**Exercise requirements:** Report each line of the records below that uses the word "Play".
BEGIN Recorded data
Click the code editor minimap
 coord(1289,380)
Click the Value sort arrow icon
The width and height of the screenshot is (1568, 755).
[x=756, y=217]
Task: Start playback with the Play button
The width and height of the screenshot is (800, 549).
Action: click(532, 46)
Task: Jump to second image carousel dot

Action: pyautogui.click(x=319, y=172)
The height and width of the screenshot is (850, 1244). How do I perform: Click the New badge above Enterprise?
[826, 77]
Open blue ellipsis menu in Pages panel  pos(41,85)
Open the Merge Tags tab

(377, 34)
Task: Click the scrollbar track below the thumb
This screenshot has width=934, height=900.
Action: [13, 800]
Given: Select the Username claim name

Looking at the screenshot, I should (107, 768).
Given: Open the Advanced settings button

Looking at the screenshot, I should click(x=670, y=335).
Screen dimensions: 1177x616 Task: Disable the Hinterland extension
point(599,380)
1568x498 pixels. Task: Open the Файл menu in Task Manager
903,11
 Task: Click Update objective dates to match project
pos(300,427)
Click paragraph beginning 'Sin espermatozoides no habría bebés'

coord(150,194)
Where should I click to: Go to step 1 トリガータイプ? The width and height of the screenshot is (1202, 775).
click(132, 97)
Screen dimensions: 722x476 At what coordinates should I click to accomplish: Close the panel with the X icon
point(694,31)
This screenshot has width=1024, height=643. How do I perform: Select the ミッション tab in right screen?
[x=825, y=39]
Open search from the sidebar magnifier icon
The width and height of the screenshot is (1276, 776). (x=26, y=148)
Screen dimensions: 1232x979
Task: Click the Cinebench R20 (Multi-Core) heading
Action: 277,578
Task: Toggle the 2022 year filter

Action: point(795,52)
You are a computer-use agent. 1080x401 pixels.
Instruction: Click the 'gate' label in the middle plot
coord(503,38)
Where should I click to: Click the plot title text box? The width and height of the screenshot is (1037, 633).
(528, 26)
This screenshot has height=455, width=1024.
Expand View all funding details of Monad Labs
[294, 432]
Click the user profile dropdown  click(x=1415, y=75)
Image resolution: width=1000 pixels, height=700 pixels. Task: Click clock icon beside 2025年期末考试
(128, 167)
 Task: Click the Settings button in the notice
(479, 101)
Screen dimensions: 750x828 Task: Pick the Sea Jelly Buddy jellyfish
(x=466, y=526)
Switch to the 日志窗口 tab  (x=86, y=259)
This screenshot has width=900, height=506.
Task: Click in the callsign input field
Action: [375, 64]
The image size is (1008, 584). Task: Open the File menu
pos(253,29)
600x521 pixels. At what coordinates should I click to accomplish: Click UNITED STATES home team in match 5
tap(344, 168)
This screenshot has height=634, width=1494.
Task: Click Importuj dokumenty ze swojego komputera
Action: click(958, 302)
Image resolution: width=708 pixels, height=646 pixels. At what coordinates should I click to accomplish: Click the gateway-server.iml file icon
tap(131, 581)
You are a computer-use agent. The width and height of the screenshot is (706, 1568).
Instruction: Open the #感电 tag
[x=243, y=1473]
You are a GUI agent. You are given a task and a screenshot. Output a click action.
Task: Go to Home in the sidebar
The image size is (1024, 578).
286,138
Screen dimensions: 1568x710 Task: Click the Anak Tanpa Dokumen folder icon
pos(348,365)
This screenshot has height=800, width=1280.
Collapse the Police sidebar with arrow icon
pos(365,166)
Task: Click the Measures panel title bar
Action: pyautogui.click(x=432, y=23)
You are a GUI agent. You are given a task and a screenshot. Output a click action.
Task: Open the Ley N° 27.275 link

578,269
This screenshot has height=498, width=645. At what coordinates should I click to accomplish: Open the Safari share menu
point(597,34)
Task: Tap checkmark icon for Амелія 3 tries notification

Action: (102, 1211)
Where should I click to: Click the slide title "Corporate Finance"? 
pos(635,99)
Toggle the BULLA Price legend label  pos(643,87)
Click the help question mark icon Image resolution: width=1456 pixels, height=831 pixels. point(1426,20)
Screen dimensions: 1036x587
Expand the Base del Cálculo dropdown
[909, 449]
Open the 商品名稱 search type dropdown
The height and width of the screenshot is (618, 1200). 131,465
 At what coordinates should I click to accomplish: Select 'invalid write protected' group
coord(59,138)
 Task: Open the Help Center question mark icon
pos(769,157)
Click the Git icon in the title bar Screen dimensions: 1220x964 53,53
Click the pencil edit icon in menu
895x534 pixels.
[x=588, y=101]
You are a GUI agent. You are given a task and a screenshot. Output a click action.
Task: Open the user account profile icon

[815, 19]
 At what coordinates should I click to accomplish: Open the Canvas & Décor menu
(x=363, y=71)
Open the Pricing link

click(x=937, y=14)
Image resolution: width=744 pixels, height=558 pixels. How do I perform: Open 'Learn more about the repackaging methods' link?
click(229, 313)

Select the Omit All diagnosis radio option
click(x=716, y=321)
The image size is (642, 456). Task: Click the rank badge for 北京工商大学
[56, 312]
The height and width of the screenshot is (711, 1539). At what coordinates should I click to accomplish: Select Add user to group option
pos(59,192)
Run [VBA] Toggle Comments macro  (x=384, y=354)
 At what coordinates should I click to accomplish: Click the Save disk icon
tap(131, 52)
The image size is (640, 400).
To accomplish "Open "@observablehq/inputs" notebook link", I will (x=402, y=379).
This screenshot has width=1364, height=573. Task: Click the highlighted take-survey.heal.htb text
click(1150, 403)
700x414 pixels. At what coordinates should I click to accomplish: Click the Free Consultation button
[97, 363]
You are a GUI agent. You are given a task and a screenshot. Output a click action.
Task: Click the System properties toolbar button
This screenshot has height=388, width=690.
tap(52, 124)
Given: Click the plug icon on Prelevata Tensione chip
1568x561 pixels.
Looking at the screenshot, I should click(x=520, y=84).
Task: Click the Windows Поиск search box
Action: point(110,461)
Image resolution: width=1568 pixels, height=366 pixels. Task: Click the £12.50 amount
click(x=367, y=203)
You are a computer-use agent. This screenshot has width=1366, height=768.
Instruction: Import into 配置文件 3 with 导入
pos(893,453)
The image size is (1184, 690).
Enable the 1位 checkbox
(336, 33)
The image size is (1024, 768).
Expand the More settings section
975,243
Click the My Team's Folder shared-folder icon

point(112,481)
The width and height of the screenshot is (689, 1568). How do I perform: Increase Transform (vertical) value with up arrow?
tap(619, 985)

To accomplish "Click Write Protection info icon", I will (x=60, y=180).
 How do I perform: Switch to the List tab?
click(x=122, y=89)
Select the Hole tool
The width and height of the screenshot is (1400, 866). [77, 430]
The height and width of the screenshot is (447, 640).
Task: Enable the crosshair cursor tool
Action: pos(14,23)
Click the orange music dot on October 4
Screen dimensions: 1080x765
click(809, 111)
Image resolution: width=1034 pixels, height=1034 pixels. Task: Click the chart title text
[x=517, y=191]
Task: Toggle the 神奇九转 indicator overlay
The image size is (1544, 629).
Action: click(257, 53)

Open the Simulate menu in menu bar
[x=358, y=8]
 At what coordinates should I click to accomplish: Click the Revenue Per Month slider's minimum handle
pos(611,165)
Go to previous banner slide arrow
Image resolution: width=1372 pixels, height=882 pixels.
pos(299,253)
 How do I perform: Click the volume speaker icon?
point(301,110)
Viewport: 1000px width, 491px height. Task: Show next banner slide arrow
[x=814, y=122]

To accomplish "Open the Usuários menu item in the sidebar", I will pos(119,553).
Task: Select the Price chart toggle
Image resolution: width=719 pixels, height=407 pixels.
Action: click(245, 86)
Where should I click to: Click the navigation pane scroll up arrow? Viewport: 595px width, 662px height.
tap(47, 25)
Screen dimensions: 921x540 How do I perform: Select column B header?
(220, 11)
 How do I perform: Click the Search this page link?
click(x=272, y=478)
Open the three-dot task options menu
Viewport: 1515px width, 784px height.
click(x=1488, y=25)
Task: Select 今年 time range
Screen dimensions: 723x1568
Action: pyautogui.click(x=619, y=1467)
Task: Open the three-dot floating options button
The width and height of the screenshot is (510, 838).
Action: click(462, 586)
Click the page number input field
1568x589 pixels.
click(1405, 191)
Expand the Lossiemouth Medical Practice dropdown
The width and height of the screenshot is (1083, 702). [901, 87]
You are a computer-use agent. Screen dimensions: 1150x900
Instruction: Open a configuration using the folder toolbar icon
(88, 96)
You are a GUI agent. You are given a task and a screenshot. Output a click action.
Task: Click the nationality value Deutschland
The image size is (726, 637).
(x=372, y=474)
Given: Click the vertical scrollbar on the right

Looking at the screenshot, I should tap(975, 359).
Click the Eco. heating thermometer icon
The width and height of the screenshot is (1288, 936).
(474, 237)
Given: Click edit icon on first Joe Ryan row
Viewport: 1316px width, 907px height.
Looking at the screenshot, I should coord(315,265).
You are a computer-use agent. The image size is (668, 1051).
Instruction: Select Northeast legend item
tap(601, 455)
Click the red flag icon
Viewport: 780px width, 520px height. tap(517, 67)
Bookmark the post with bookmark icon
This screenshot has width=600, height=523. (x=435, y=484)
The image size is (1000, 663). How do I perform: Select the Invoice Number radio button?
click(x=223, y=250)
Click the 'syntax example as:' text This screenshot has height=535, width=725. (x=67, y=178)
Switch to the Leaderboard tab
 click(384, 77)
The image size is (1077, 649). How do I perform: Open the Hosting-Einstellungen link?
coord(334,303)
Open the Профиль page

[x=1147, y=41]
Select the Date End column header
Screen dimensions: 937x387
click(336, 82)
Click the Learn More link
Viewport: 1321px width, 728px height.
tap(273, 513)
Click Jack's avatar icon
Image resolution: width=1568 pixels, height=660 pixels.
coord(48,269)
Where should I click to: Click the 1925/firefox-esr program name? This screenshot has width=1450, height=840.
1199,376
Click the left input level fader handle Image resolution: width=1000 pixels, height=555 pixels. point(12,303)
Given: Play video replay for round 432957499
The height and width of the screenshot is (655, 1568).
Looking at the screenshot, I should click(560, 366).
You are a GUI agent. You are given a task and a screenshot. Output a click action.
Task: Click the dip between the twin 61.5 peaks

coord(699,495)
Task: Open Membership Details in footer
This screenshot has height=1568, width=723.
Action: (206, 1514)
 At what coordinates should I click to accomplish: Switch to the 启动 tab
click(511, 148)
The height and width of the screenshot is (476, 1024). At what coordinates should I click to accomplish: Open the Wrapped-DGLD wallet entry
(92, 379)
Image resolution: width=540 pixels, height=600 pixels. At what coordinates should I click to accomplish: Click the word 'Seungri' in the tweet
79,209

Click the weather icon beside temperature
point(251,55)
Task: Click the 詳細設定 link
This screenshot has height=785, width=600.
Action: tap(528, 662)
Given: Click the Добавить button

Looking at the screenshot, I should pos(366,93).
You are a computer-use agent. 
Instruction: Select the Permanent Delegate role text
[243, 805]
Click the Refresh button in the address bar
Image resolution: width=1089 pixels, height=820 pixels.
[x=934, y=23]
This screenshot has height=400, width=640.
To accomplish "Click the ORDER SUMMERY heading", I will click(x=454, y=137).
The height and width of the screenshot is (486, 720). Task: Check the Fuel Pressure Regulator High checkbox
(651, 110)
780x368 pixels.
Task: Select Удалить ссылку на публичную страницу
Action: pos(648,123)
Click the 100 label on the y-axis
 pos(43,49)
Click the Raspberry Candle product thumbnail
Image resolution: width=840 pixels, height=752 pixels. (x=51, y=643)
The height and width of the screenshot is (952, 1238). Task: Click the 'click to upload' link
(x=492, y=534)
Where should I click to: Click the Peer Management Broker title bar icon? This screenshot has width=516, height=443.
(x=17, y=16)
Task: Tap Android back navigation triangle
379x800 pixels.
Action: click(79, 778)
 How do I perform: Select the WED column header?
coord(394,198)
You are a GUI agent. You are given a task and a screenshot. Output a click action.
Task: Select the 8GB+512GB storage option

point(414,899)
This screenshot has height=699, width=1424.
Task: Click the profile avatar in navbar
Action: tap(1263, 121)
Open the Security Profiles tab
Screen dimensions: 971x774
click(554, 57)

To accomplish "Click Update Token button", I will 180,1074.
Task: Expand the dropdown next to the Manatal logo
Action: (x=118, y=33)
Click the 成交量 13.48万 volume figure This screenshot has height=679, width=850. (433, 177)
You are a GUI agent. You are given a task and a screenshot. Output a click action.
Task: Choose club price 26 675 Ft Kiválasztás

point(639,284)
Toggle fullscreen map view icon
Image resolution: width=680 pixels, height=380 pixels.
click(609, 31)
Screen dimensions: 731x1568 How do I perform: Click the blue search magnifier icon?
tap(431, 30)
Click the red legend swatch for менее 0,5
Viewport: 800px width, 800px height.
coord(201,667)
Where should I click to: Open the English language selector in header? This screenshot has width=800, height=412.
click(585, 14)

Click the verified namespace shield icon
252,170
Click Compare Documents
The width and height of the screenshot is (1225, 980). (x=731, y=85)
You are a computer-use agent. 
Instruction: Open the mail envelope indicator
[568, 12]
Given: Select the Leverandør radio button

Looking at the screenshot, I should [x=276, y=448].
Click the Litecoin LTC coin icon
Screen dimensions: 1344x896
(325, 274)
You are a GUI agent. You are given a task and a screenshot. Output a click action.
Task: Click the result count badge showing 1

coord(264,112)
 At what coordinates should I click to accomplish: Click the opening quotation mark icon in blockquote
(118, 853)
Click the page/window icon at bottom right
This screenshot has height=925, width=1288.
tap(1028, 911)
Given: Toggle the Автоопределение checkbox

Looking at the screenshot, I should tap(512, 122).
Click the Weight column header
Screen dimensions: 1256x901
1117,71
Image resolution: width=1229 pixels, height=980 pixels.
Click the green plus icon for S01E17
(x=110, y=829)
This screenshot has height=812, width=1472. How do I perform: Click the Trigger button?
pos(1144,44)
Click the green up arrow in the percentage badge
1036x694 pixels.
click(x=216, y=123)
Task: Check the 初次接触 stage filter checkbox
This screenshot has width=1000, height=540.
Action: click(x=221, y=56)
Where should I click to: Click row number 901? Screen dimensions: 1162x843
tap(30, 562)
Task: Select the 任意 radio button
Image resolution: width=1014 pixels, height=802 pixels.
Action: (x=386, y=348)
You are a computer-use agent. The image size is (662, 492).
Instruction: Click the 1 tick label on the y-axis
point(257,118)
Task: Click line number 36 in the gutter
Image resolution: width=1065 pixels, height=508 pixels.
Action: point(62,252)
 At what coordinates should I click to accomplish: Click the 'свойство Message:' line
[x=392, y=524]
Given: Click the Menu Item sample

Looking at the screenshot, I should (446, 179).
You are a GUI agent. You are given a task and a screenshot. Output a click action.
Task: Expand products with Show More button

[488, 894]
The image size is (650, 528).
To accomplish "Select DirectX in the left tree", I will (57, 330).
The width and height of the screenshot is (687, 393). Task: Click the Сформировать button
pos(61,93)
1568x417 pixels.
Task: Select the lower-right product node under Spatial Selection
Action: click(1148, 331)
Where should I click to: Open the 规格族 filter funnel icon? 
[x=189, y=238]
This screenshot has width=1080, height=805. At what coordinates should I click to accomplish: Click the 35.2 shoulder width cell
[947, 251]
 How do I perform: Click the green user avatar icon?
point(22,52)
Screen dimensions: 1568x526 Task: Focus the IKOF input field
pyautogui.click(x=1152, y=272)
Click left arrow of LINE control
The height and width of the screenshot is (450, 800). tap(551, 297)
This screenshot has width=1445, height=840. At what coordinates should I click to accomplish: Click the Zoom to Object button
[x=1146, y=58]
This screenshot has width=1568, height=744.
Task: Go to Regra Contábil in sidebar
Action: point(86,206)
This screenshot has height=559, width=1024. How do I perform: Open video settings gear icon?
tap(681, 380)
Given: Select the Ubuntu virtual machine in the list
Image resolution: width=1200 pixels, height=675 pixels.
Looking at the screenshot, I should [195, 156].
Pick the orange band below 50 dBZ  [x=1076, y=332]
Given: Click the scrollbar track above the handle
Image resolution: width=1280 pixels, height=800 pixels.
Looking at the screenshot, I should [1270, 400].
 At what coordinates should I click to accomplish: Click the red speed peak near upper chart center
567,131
END Recorded data
**Exercise response:**
Task: Start playback with the Play button
Given: Play video replay for round 432957499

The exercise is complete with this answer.